わらわのような若き王で不思議に思ったであろう? 我が国の王族は、みな早死にでの。有体に言えば暗殺されておる」


 ひぇー。


「犯人はその都度捕まえておるが、次から次に雑草のように生えてきおるのじゃ。それもこれも巨獣に向けられない不平不満が積み重なっておるからじゃろう」


 なるほどなるほど。


「そして、遅効性の毒のごとく少しずつ何年も掛けて王族が減っていき、遂に妾が王座に就くこととなった。四六時中気を張らなければならぬ現状に妾は参っておった。命が惜しいわけではない。ただ、王室が揺らげば国が傾く。妾が死ねば残るは齢十にも満たぬ妹二人のみ。実質最後の砦である妾が消えれば国の腐敗は加速し、最悪の場合滅亡じゃろう。それだけは何としても避けたかったのじゃ」


 マズイ、眠くなってきた。俺本体は自室にいるから暖かくてウトウトしちゃう。


「そんな折、お主らが現れたのじゃ。巨獣をいとも簡単に倒す怪しげな一団。これは使えると思ったのじゃ」


 簡単じゃないけどね。ヒーヒー言って辛勝してます。


「お主らを迎え入れる事で、巨獣こそが敵であると国民に再認識させ一致団結を目論んだのじゃ。その一歩として聖騎士団の称号を与えることで楔を打った。国から逃げにくくしたのじゃ。長居させればさせるほど愛着が湧き、更に動きにくくなると考えたのじゃよ。かなりの賭けではあるがそれをやる価値はあると考えた」


 なるほどなー。でも言っていいのかそれ。ま、腹の内を話すことで信頼の証に、ってことかな。

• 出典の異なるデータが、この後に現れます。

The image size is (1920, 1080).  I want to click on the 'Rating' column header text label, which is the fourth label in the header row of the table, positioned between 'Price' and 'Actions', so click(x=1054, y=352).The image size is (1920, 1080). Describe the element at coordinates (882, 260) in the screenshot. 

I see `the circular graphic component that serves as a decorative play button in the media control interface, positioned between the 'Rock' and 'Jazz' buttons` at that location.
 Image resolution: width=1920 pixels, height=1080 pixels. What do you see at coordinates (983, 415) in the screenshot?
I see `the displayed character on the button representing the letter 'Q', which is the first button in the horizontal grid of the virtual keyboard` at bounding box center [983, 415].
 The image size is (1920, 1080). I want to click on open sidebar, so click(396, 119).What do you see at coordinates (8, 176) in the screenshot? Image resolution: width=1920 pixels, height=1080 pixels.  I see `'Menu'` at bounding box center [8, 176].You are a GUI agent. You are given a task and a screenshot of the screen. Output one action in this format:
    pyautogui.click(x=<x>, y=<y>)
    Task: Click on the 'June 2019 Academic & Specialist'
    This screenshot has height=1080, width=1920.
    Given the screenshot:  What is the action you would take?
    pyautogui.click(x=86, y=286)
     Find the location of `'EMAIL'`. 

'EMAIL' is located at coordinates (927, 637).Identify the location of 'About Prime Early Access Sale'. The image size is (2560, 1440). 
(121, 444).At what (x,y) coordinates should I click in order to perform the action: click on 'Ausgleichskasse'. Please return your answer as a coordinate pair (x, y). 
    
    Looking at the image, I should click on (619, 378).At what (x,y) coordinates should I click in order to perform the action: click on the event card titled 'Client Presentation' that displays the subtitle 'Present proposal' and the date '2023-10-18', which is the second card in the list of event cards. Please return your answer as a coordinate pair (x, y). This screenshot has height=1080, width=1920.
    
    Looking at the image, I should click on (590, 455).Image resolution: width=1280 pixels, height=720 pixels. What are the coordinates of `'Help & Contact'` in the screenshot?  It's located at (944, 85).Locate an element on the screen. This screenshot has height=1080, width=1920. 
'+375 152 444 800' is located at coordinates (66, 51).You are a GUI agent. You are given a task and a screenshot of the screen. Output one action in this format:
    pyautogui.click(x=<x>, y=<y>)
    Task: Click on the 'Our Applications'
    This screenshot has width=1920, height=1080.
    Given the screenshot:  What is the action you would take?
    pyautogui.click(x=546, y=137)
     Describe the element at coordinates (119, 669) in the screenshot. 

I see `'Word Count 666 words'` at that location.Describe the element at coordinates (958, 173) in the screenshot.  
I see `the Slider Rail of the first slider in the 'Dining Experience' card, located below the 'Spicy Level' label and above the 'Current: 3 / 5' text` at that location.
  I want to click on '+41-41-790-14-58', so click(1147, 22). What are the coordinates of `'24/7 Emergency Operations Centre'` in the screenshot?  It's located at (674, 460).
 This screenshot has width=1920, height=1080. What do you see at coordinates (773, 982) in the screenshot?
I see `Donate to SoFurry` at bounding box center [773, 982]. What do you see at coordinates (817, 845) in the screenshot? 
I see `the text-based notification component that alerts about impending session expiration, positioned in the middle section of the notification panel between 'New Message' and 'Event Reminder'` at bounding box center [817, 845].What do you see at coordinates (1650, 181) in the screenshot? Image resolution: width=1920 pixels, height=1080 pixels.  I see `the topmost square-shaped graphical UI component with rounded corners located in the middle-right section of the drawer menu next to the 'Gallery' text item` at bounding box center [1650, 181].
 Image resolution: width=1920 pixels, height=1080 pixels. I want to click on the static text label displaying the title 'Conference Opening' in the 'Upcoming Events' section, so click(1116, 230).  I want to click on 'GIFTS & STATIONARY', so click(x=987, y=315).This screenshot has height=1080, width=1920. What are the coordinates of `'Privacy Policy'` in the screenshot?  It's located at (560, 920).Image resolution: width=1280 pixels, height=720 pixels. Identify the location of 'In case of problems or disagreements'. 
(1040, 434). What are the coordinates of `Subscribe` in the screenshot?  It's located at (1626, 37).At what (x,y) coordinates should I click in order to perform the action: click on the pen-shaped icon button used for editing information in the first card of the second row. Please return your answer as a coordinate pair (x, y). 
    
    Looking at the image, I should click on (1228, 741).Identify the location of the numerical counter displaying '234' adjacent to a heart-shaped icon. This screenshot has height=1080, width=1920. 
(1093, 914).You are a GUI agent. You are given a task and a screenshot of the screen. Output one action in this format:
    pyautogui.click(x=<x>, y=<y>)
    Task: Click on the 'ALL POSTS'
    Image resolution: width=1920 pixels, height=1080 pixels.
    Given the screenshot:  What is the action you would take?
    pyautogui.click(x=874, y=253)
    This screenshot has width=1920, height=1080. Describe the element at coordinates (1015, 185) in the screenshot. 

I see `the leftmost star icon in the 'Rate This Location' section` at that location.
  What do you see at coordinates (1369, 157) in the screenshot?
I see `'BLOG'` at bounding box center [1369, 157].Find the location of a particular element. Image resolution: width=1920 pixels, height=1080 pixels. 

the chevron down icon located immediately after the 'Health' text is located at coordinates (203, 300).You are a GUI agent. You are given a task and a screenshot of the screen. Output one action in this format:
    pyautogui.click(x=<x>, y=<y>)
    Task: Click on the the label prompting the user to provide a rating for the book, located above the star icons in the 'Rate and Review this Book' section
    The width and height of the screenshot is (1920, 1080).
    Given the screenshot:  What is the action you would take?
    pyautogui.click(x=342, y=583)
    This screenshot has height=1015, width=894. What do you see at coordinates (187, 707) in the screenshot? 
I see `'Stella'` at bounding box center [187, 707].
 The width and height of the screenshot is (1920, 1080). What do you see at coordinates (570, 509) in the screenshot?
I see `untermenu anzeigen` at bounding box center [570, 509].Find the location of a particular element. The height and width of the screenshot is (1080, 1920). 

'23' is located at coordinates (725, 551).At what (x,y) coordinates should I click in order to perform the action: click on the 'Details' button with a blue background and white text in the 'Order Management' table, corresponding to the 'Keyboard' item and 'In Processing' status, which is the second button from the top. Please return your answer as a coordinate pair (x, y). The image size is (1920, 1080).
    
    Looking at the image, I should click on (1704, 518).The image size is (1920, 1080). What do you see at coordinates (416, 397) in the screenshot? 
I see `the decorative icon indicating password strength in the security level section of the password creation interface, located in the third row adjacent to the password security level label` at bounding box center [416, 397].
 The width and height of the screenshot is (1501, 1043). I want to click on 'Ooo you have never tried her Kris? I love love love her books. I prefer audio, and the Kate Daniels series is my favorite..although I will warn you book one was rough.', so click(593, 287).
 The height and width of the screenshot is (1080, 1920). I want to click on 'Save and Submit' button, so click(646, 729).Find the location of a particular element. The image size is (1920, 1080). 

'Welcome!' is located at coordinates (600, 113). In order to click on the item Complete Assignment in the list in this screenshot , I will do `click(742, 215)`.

「じゃが、お主らが国を乗っ取るつもりであったなら終わりであったな。まぁまだそのつもりかもしれんがの」


 ああ確かに。そんなつもりないから抜けてたな。


「そうですね。いい事を聞きましたので団員と話し合って乗っ取り計画でも立案してみましょう」


 冗談。


「楽しみじゃな。のじゃのじゃ、うふふ」


 冗談通じた。……うん、その前にまたしても出たな。のじゃのじゃうふふとかいう謎のリアクション。のじゃ構文と呼ぶことにする。


「……お主らがこのまま聖騎士団として居着き、名を馳せてくれれば妾の野望も叶うやも知れぬな」


「野望、ですか?」


「それは“巨獣を滅ぼし世界を平和にすること”じゃ。……まぁ夢物語じゃの。ただ簡単に巨獣を倒してくるお主らを見ていたら夢の一つも見たくなろう」


 女王マルメロの笑顔は純粋な少女のそれだった。


 初めて会った時、この女王は大人の言うことに頷くだけの操り人形だと思っていた。だけど、怪しい鎧兵を前に震えひとつ見せず、堂々と語る姿に女王の風格を垣間見ることができた。この少女は自分の意志で決めていると感じる。


 ただ、ちょっと隙を見せ過ぎだな。俺が悪党だったら今この瞬間鎌で切り殺していてもおかしくない。もしかしたら俺が安全な人間だと知るすべがあるかもだが。


 ともかく彼女の元で聖騎士団でいるのも悪くないなって思った。まぁ、万年中二病の俺だから世界平和なんて言葉に弱いだけなんだろうけどな。


「もう実感しておると思うが、これからお主らに様々な厄介事が舞い込むであろう。しっかり国を守りながら、民の信頼を勝ち取るんじゃぞ?」


「無論です。我が死神の鎌は巨獣を狩り、無辜むこなる民草を守護するためのもの。必ずや女王陛下の期待に応えましょう」


 背中の長柄鎌を取り出して武芸でも披露するように何度か回転させて構えた。決まったな。


「お、いい草刈り器じゃな! それでこの辺の雑草刈っておくれ」


「え、いやこの鎌は巨獣を狩る——」


「いいからいいから。どうせ大したダメージも入らんのじゃろ? なら草でも刈ってくれた方が助かるのじゃ」


 カッー、これだから男のロマンが分からないガキはよぉ! とか思いつつ手伝う俺。やさしー。


「あ、もう一つお尋ねしたい事が」


「なんじゃ?」


「陛下の稀に言う『のじゃのじゃ、うふふ』とは何なのでしょう?」


 遂に禁断の果実へ触れる俺。いきなり処刑されたりしないよな?


「ほう、まさかそこに気付くとは。やりおるのじゃのじゃうふふ」


 隙あらば、のじゃ構文挿入するのやめろ。


「ただのノジャヒリ語じゃよ」


 スワヒリ語の親戚かな?


「ノジャヒリ語とは?」


「妾が独自に創作した言語じゃよ。それを使うことにより、『まぁ女王様ったらかわいー』って思わせて民との距離を縮める魂胆じゃ。あ、ちなみに『のじゃのじゃ、うふふ』は相槌に使ってもよし、語尾に使ってもよし、その他どんな場面でも使っていい汎用性抜群の言い回しなんじゃよ! かっー! 妾って天才!」


 ……はぁ?


 マルメロは渾身のしたり顔を浮かべていた。


 ……なんつーか、俺が言うのもなんだけど、ちょっと女王から無能臭がしてきたな。これ前王が暗殺された時点でもう詰みだっただろ。俺が出ていった瞬間、国が滅亡しそう。


 でもさ、この時、俺は思ったんだ。やばい俺が何とかしなくちゃ、って。ダメ男に引っ掛かる女性の気持ちが少し分かった。


 王族って凄く遠い存在だと思ってたけど、なんかちょっと愛着湧いた。いやこのポンコツ女王だけかも知れないけど。とにかくさ、俺が女王と国を守る。やってやるぜ。


「そうじゃ、また森にオークが出たらしいから狩っといてくれんかの。最近なぜか巨獣が国周辺に増えておっての。いやー困った困った。ま、お主らにとっても国民のご機嫌取りになるし悪くない話じゃろ?」


 確かにその方が手っ取り早いな。貴族との腹の探り合いなんかより巨獣の首を山積みにした方が楽だ。駆け引きなんて苦手だしな。


「分かりました。巨獣退治はお任せを」


 ということで次は巨獣狩りだ。もちろん本体は留守番で鎧兵を遠隔操作するつもり。いやー安全地帯から石を投げるって最高。ヌルゲー間違いなしですなぁ。